Nihilism lacks any belief in moral values. Then, if taken to its extreme form, does nihilism prescribe to a belief in no purpose for existence at all?
If nihilism has no objective value system, does it mean that existence itself has no value for a nihilist? If we continue this reasoning, then, will such nihilist deny the value of his/hers life itself? Then, again if we continue on the same road, would this person be forced by his/hers value system itself (or to be more precise-the lack of it) to adopt a worldview where s/he can't defend his/hers own right of existence? Finally, will this mean s/he will be forced to admit there is no point in continuation of his/hers own life?

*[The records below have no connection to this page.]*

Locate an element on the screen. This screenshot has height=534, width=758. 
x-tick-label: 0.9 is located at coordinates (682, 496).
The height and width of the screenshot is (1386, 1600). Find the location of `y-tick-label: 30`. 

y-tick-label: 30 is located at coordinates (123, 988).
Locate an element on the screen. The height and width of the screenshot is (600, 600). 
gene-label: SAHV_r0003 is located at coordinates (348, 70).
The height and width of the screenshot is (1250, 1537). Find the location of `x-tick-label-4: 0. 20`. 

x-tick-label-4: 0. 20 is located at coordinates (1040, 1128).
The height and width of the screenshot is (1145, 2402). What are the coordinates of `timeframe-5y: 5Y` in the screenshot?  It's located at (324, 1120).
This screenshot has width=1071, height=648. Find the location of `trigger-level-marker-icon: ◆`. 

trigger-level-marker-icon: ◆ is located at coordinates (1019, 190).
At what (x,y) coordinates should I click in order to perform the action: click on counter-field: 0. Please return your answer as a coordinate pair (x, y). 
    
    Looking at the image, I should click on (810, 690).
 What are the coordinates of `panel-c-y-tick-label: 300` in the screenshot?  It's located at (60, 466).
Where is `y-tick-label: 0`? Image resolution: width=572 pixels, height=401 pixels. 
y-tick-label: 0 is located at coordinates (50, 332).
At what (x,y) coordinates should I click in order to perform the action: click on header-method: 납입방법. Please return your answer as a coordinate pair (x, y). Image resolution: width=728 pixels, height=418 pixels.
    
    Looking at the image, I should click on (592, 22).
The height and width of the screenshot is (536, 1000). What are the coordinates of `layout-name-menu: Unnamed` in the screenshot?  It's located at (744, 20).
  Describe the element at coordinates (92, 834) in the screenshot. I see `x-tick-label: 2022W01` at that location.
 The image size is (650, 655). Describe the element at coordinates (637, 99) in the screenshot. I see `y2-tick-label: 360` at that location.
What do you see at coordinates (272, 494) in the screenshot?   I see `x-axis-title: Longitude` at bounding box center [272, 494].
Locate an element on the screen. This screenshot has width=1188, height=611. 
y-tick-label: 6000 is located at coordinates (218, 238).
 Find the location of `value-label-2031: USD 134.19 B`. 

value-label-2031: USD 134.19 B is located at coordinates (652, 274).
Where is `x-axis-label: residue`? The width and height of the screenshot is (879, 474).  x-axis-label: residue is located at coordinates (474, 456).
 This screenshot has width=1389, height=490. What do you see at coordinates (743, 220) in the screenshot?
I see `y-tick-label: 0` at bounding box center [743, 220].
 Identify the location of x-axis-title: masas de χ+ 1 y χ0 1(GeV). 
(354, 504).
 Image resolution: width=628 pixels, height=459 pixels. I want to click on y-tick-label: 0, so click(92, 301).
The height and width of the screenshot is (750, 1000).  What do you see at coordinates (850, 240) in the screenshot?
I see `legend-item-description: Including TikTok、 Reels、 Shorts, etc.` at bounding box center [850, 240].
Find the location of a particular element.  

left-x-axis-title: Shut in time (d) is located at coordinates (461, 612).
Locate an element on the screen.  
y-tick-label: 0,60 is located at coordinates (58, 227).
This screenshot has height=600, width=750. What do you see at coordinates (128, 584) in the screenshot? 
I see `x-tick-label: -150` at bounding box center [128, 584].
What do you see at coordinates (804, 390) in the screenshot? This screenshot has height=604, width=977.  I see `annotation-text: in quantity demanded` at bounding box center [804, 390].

I'm asking this question to understand better the relationship between 2 concepts I have to admit I'm not very familiar with-that of nihilism and that of the reasons behind suicidal behavior. If someone adopts a fully nihilistic worldview and absolutely prescribes to the claims of nihilism would this makes the person decide to end his/hers life? What is the relationship between the 2-e.g. does the one immediately leads to the other, are they partially interlinked or are completely unrelated when viewed in the context of philosophy? Does the acceptance of nihilism leads to a suicidal behavior on an individual, cultural, social, national and even on Humanity as a whole scale? And is suicidal behavior explained by the adoption of extreme nihilistic views on either philosophy as a whole or only to a particulate part of it present in the life of the suicidal subject?
P.S. I think I can elaborate much more on the issue but for the sake of space this is enough to outline the issue. I think we can say many things about the relationship between extreme nihilism and suicidal behavior but what I'm really interested in is the question are there any serious investigations by philosophers on the issue and to what division of philosophy they belong to, what are their results and do they think nihilism can be a serious problem both for the individual and the society as a whole? I know about Nietzsche being always accused of nihilism and the connotation the decay of traditional moral values has with a predicted "death" of society by many people on the extreme right spectrum of political space, but my point is had some professional philosopher done any investigation on the relationship between the adoption of extreme nihilistic ideas and suicidal tendencies on both individual and social scale? If you could provide references behind your claims made in the answer section I will appreciate it! Otherwise, I fear we might get into yet another empty talk philosophy Q&A entry.